I am proud of the person I am, but I have learned to never think I am above anyone else or that I am more important.

3. Love others with all your heart and family with all you are

We are loving people in this household and this piece of advice proves just that.

Despite who you are or what you come off to be, it is important to love friends and lovers with every part of yourself to ensure you did everything you could.

It is important to love family with all you are because lots of the time they made you who you are in the first place.

4. When it comes to dating, even if you don't love them make sure you at least respect them

Not every person you date is "the one." Not every person you date you are going to marry.

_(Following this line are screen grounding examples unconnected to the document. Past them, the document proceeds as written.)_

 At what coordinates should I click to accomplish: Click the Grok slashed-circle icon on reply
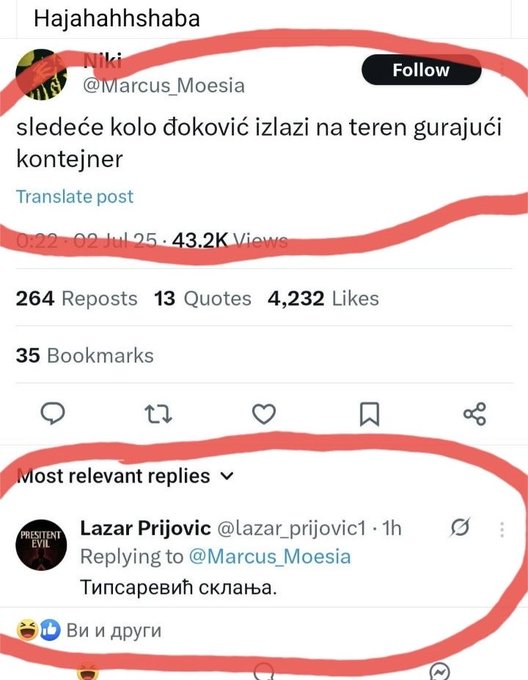[x=460, y=527]
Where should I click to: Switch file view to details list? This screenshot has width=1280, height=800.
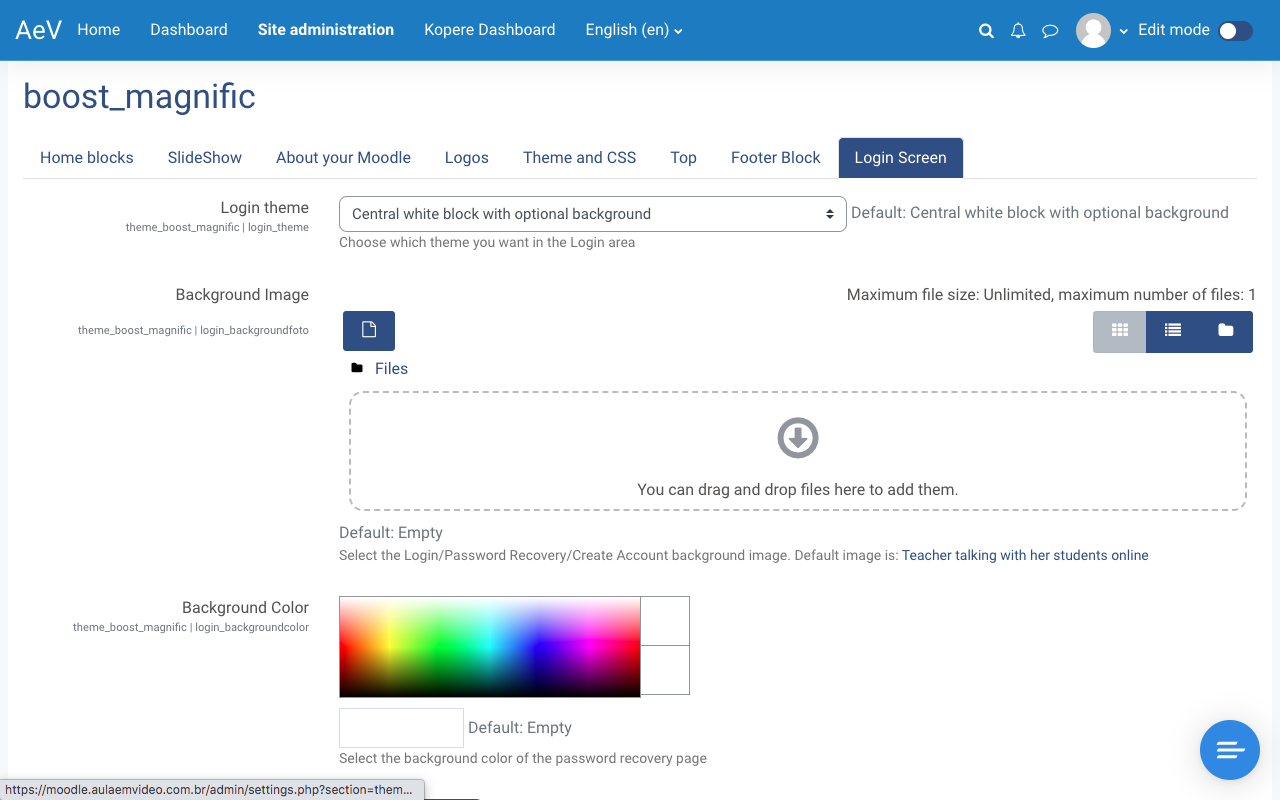click(x=1173, y=331)
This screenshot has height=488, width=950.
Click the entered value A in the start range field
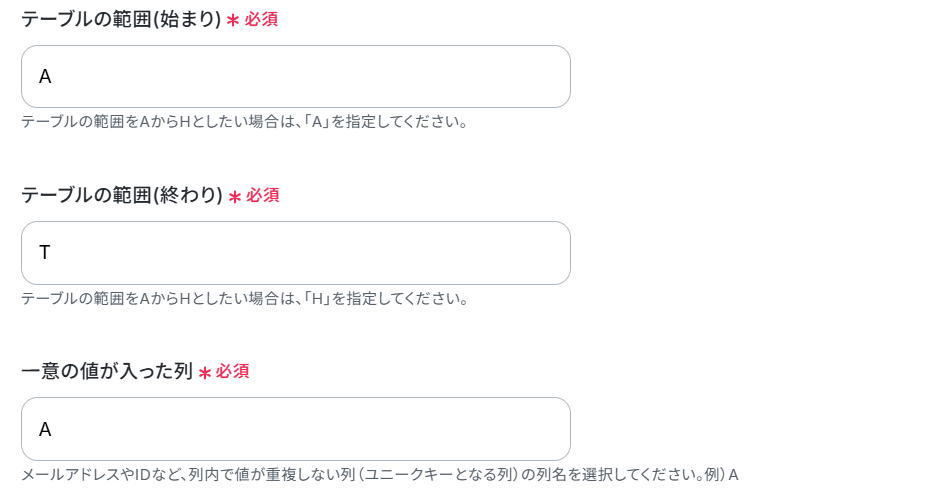coord(45,77)
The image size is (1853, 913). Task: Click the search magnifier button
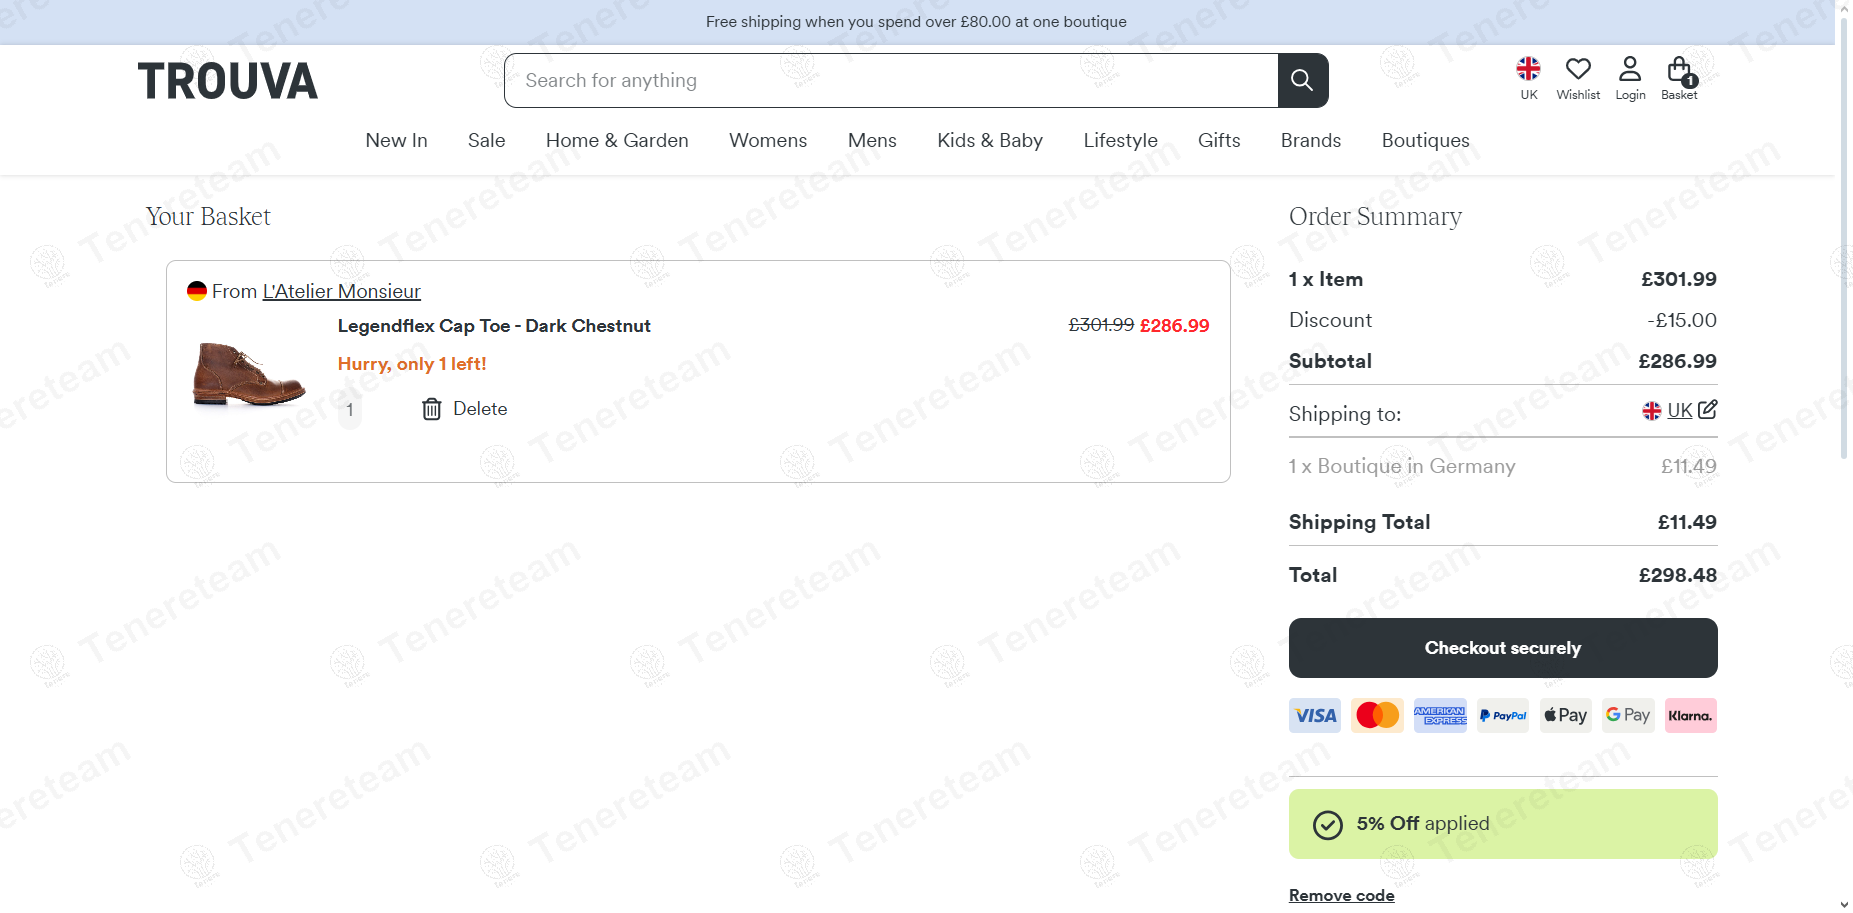tap(1302, 80)
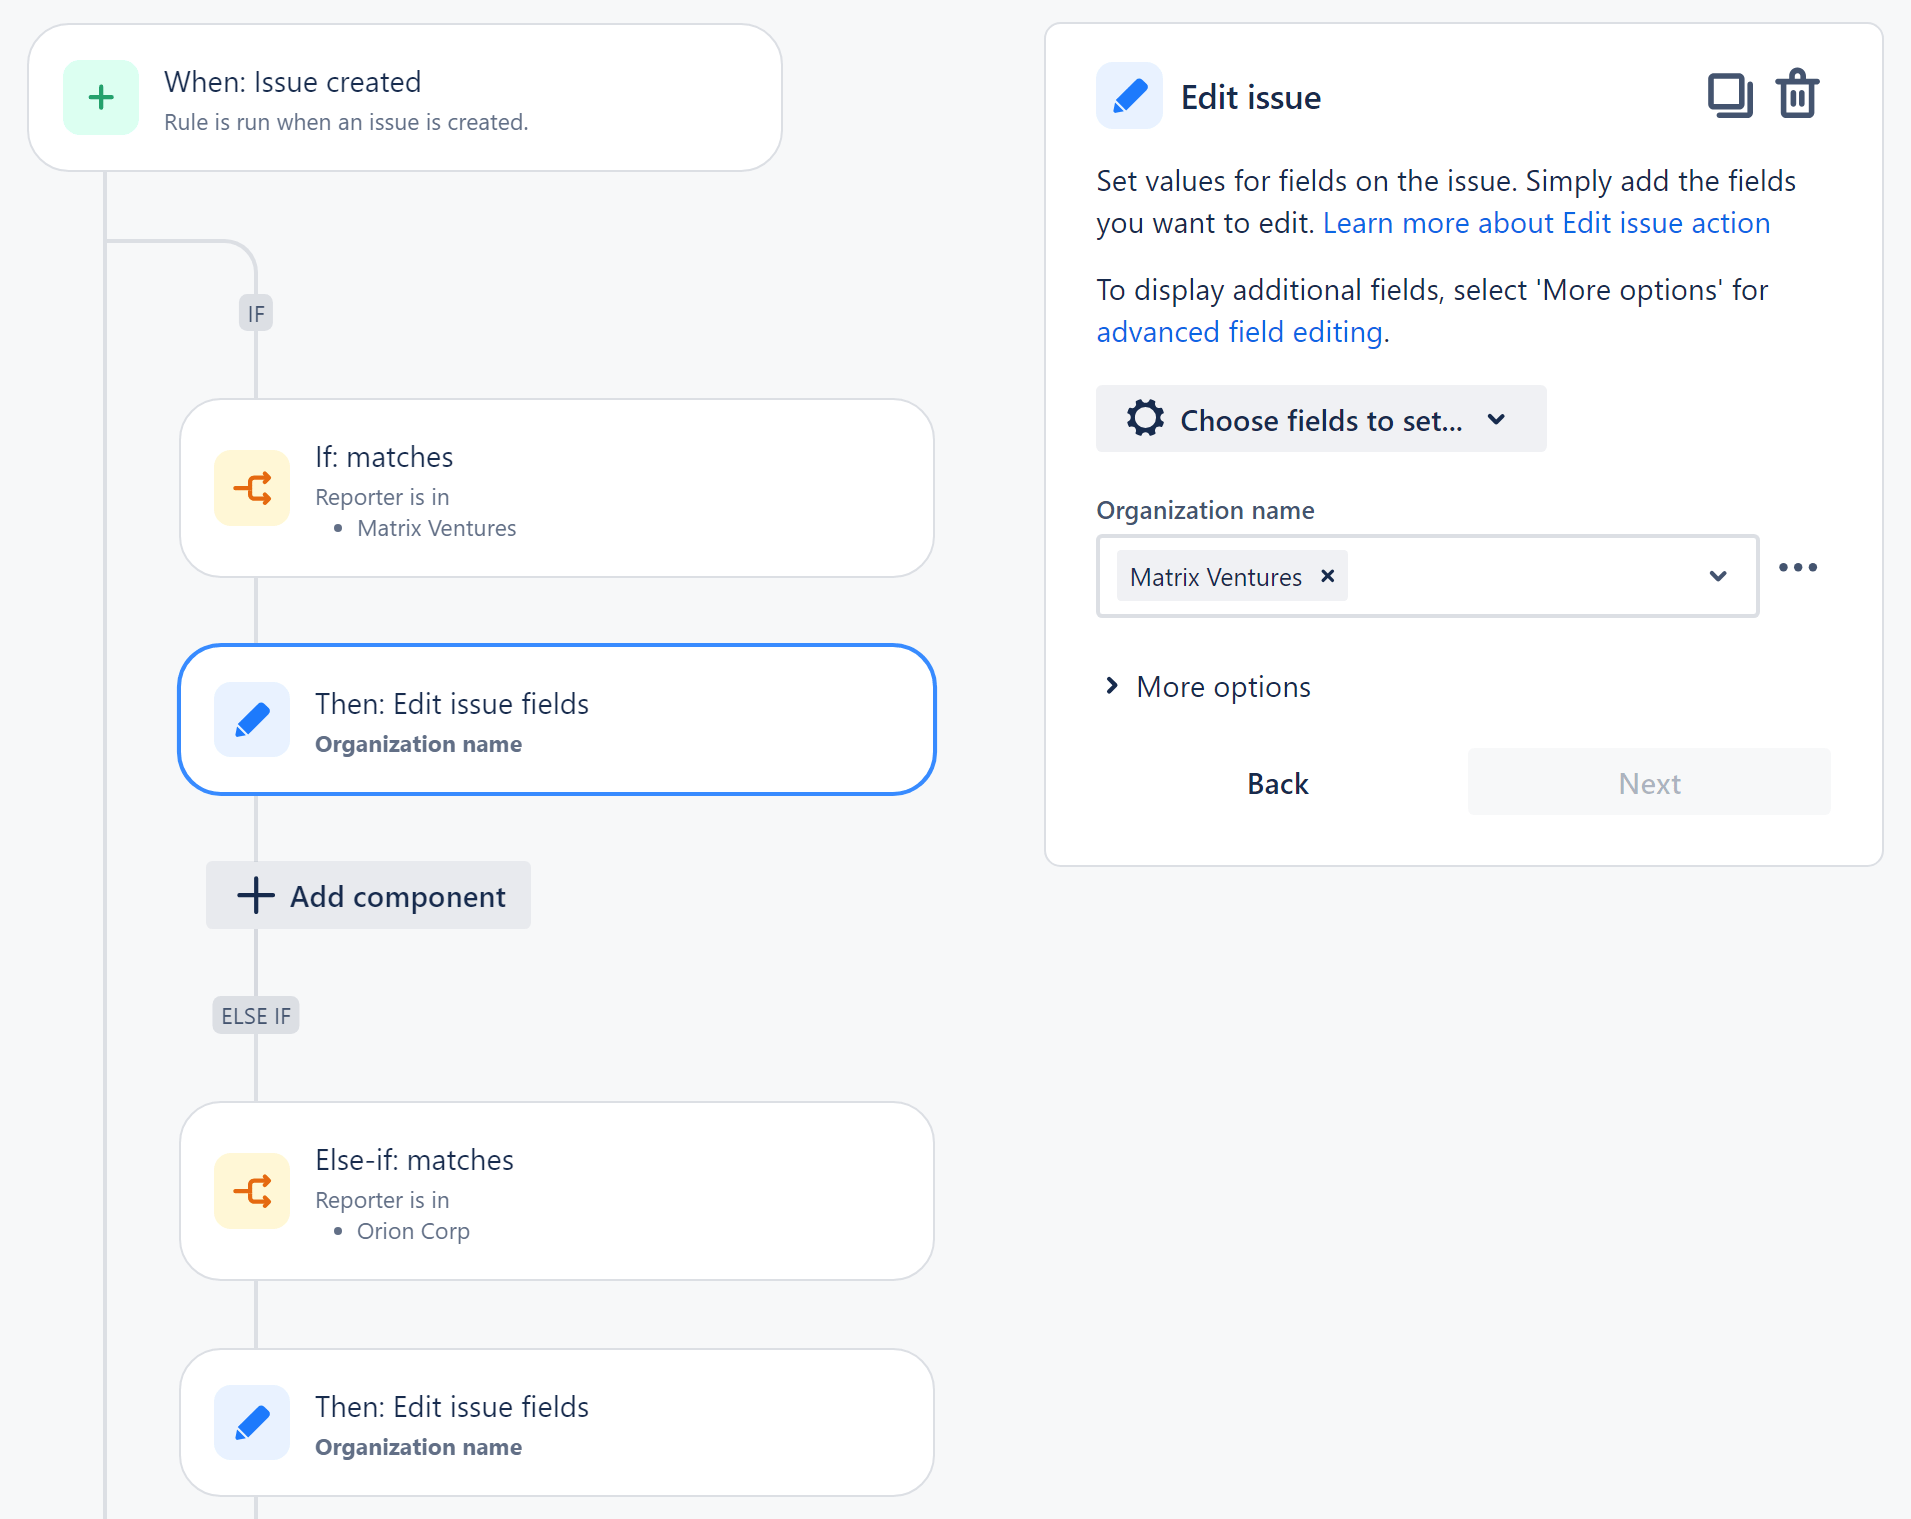This screenshot has width=1911, height=1519.
Task: Remove the Matrix Ventures tag with its x
Action: pyautogui.click(x=1328, y=576)
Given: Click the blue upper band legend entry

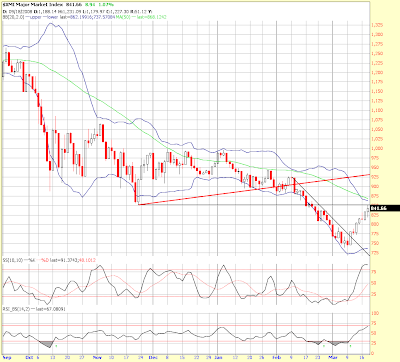Looking at the screenshot, I should [x=33, y=17].
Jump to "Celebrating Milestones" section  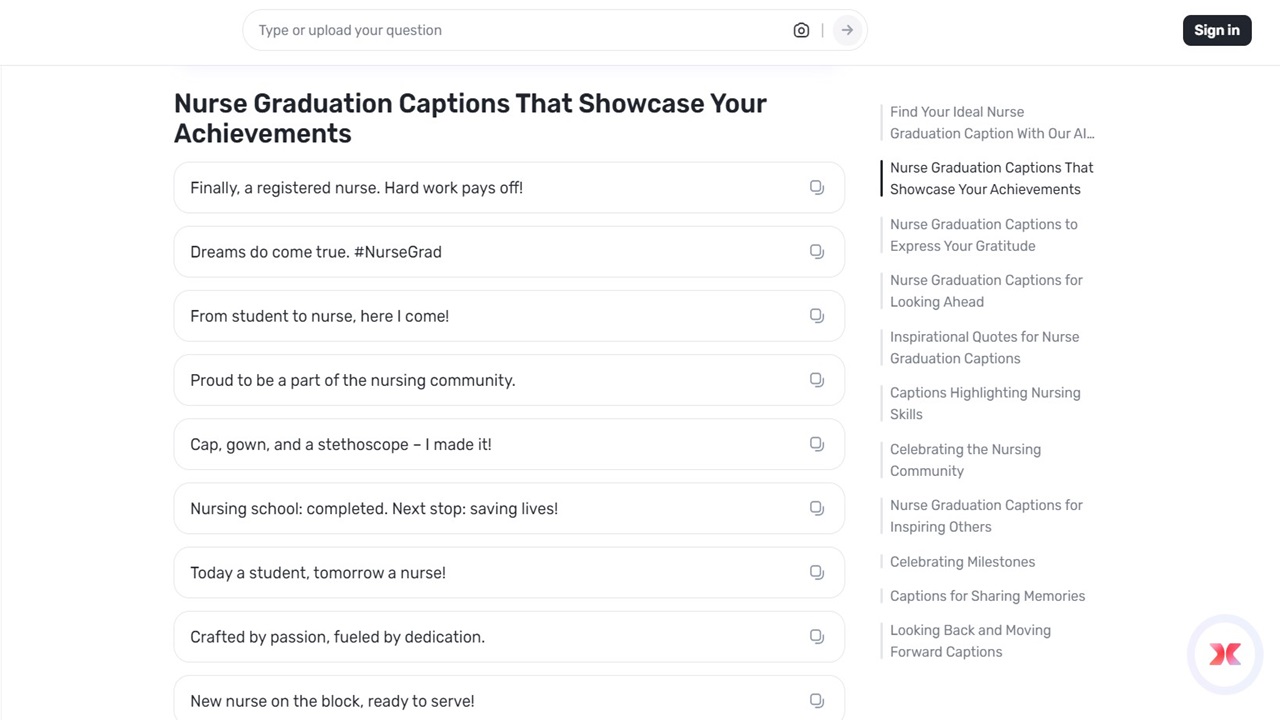(962, 562)
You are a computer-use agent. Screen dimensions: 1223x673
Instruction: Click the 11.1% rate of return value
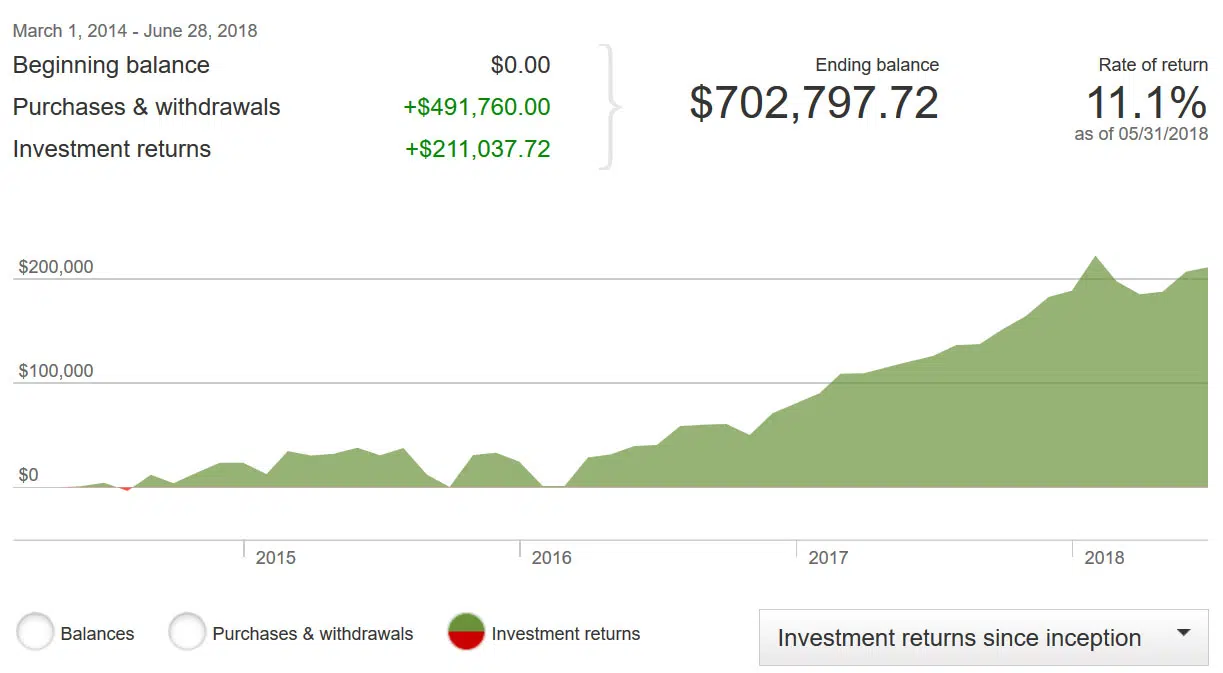(1146, 102)
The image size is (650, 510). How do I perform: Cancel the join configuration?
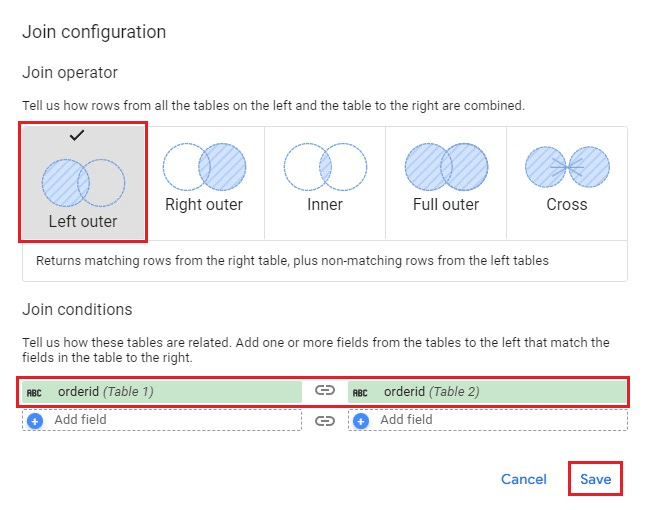[x=524, y=479]
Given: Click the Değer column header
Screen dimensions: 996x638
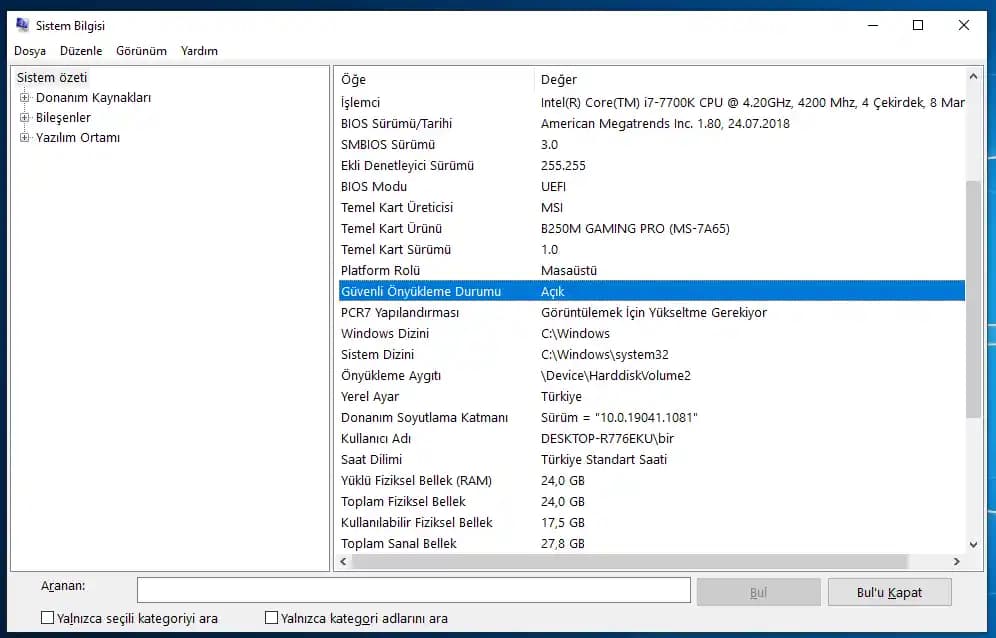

Even so, at least respect that person you are seeing. Be polite, be courteous, be kind — be respectful to their needs even if you can't love them.

5. Be patient when it comes to true love, it is rare but so fine

My parents have a love like no other.

They are true loves, soulmates and life partners, BUT it also took time for them to get married.

6. Reserve the harshest judgement for yourself

Tough love is normal. Critiquing is normal.

What is not normal is being cruel and inconsiderate. Leave the harshest judgment for behind closed doors, in a mirror — not towards others.

7. Be tolerant but not submissive

Be patient and kind, to a point. Do not settle for something you do not deserve. Be grateful for what is fair.

8. Don't sweat the small stuff — everything is small stuff

This piece of advice speaks for itself. Do not stress the things that are out of your control. Do not get upset over little things.

In a short period of time, you won't even remember it.

9. Live with passion

Be motivated in your work, in your love, in your friendships and yourself. Living life to the fullest with joy in your heart makes for the best life.

10. Treat the elderly with honor and respect

My dad says that time is a teacher and knowledge is acquired. If it weren't for our elders, we wouldn't learn from the past.

11. Have courage and be kind — remember all your grace

This has become my motto in life. I think it means to be fearless, do things that scare you and stand up for yourself while still being a good person and better yet a KIND person.

It is important to know yourself and be true to you.

So, thank you, dad, for all your words of advice. I couldn't have lived this beautiful life without you.